Format the lines starting at the one containing "Image resolution: width=1372" and ending at the one containing "will (x=51, y=324)." as a numbered list, leaving out blank lines.

(Dataset records)
++++++

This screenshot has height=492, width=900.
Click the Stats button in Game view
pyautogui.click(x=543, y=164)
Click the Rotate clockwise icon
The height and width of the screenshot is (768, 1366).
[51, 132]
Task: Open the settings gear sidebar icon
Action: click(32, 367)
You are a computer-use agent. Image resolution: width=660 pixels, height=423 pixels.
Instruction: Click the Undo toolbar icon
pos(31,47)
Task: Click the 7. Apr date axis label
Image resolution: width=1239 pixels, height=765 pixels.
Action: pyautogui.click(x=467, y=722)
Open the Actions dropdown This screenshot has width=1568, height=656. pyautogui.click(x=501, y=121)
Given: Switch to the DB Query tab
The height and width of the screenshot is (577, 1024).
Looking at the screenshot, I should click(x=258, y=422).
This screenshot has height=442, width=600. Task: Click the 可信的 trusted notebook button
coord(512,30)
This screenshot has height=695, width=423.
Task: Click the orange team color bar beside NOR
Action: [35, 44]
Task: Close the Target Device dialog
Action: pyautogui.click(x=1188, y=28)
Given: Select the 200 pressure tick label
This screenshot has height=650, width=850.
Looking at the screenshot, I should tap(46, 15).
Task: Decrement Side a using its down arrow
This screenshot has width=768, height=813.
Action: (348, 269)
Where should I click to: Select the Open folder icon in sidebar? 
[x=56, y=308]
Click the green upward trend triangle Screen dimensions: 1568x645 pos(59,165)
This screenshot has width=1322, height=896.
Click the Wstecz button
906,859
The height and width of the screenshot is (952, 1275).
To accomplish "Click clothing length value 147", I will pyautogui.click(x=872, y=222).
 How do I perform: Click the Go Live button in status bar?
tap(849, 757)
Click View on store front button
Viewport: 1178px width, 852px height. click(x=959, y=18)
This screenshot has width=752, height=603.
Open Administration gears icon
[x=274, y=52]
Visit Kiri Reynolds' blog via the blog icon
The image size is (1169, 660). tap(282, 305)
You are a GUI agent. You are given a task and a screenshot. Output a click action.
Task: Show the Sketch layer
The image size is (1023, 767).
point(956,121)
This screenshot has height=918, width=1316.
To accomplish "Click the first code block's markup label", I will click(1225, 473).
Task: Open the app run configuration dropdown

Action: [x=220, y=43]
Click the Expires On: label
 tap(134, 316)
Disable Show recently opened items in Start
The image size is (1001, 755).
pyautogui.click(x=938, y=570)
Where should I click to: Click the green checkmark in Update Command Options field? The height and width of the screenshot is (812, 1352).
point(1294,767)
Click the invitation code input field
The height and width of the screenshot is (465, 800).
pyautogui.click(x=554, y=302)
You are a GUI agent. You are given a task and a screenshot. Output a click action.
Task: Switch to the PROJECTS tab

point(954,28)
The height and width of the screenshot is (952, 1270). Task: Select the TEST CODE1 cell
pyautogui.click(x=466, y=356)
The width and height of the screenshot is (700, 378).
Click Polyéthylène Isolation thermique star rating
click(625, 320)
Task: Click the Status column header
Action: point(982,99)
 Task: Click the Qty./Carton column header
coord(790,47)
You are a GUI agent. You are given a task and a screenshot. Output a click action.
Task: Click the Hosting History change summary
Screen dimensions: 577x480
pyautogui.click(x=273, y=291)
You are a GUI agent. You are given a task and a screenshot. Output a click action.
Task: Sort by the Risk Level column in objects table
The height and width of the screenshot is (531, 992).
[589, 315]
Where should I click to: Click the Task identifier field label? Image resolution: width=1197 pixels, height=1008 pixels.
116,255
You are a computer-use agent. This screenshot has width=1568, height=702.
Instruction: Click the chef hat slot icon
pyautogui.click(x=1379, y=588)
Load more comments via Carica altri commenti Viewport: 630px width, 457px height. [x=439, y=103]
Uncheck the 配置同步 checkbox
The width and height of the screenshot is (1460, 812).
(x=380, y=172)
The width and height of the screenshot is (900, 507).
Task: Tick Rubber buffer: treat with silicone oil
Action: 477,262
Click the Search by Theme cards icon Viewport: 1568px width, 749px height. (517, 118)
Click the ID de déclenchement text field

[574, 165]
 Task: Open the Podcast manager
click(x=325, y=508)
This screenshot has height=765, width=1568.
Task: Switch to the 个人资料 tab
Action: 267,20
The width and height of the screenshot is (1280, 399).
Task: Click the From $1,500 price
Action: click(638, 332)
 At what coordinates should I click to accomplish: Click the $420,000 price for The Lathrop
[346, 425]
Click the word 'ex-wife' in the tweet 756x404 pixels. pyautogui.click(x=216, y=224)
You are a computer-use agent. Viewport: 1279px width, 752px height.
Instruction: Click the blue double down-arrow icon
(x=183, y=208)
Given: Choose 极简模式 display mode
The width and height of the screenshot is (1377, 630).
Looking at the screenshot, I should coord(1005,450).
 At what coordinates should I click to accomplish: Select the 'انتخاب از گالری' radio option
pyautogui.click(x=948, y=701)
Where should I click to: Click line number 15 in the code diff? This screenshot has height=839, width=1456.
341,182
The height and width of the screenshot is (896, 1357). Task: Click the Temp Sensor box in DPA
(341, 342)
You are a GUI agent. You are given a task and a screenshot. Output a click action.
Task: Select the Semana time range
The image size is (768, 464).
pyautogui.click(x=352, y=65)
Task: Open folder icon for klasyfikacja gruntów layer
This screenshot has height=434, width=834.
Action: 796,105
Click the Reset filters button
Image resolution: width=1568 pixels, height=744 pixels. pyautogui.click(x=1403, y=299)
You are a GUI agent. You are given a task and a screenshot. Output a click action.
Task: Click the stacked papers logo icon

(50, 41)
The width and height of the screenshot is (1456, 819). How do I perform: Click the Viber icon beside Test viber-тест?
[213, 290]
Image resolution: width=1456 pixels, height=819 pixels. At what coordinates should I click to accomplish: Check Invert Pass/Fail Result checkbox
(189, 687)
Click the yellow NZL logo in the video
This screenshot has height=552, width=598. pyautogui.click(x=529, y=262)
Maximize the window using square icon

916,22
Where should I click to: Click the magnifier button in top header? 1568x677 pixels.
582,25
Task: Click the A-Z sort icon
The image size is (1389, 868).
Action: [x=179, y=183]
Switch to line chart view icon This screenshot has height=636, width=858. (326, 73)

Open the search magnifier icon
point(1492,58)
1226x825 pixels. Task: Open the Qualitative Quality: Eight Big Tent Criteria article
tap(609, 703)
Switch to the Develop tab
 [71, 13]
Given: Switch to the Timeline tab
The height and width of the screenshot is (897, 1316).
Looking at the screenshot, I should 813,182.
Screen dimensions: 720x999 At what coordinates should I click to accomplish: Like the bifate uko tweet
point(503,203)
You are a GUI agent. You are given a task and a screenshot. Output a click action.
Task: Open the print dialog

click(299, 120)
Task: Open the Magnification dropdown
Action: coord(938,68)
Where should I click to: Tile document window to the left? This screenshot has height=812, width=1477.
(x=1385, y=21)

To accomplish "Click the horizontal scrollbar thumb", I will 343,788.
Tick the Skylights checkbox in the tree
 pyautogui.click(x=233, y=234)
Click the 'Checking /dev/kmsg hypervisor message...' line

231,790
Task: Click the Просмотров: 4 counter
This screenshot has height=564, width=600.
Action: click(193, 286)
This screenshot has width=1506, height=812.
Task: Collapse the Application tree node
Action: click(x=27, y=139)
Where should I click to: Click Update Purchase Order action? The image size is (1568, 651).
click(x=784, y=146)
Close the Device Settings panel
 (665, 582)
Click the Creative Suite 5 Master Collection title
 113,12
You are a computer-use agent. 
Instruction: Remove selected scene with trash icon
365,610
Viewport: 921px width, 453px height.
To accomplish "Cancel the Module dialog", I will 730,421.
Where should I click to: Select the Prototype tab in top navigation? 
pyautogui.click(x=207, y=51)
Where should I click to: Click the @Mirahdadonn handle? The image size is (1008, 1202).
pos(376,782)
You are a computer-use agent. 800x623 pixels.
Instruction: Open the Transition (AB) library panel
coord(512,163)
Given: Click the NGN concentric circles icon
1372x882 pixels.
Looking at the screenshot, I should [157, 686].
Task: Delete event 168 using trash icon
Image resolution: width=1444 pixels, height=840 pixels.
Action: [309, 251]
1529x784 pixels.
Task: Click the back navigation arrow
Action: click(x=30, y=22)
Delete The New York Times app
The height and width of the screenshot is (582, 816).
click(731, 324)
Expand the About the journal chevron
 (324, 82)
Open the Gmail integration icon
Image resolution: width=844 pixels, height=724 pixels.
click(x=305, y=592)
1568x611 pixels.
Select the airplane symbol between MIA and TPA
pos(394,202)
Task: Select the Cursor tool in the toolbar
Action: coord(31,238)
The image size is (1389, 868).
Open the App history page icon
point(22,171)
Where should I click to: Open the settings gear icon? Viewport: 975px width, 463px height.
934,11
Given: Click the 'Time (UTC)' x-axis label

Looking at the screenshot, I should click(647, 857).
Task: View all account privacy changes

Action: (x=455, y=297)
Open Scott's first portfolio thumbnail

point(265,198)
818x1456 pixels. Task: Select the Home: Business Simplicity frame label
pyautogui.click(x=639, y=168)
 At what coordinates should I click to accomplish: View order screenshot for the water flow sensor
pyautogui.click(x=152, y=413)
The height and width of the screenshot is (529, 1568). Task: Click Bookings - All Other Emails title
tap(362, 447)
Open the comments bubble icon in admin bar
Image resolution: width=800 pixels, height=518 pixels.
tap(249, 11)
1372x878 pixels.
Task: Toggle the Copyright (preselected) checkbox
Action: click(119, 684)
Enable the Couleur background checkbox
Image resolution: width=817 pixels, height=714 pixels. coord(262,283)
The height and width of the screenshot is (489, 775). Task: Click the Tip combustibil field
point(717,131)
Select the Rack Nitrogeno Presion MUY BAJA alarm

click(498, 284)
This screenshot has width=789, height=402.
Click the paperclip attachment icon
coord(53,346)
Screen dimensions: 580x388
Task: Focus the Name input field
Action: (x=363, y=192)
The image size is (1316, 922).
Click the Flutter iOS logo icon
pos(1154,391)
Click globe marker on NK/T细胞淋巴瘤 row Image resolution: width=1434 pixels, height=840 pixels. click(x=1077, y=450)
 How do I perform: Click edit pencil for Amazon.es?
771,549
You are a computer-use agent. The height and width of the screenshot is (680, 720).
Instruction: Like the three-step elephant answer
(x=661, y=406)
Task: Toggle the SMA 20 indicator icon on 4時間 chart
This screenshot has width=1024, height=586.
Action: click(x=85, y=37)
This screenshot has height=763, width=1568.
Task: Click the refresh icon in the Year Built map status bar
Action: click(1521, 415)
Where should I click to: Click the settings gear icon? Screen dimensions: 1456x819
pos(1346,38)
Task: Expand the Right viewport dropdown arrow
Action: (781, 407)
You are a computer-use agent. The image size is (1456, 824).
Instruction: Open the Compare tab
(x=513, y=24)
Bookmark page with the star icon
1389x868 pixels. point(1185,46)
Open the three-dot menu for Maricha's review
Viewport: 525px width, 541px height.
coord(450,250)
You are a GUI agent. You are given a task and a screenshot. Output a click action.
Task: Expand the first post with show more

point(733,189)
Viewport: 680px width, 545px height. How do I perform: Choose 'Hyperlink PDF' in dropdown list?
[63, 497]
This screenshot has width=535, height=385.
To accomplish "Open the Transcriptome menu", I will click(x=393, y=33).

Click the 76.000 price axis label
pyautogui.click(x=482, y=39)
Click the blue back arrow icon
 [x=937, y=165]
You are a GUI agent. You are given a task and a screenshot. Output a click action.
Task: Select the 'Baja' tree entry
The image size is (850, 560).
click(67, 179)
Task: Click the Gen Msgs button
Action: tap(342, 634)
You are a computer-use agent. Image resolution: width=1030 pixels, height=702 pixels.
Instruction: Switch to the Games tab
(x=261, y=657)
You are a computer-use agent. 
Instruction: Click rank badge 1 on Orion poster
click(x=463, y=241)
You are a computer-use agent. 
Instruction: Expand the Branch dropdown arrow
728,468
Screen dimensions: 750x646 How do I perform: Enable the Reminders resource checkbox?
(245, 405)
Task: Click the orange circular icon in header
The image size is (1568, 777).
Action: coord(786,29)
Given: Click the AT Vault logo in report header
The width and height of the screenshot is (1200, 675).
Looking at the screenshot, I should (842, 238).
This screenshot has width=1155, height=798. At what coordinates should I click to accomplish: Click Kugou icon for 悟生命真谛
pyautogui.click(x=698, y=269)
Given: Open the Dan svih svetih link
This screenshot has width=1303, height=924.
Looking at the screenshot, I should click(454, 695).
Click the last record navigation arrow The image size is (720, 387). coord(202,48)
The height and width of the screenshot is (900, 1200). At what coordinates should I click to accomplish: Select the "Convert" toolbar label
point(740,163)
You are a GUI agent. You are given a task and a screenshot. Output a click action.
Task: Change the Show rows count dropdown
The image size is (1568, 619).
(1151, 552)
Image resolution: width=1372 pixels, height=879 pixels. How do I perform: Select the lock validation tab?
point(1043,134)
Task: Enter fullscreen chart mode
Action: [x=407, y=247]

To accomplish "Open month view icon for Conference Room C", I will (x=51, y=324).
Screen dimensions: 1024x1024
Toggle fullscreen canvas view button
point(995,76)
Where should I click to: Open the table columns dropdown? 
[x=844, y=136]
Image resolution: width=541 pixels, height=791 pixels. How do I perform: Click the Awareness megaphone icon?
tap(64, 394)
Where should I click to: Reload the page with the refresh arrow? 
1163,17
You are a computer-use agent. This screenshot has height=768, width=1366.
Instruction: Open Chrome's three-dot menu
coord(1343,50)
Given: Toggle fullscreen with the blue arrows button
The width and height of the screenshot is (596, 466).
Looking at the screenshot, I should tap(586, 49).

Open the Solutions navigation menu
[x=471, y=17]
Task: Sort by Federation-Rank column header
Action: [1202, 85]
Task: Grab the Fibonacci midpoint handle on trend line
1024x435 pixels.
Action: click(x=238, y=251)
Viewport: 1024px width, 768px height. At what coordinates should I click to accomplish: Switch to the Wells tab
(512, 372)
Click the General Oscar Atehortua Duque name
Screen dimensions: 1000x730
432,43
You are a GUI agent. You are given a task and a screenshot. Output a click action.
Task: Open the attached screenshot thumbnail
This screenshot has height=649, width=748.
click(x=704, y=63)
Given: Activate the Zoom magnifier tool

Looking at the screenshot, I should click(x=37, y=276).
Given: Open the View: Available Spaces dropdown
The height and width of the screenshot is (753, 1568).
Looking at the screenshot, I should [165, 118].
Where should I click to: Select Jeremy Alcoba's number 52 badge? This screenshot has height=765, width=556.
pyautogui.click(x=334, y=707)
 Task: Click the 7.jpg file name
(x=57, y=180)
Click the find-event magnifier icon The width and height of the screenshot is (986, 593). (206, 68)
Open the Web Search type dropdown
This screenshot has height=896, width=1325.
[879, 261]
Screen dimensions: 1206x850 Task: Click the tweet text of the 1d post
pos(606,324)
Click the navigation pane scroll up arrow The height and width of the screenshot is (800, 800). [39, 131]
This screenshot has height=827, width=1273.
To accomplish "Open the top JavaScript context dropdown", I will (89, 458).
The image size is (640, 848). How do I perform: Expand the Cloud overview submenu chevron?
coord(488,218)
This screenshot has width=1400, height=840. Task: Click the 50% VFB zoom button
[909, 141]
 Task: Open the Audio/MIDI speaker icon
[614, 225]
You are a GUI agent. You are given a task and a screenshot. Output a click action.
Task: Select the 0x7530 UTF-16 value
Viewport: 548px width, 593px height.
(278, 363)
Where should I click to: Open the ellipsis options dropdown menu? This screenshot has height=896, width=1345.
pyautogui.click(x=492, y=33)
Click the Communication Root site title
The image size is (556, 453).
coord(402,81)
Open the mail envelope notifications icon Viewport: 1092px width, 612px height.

++++++

→ Task response:
1. Image resolution: width=1372 pixels, height=879 pixels. How do I perform: Select the lock validation tab?
2. point(1043,134)
3. Task: Enter fullscreen chart mode
4. Action: [x=407, y=247]
5. To accomplish "Open month view icon for Conference Room C", I will (x=51, y=324).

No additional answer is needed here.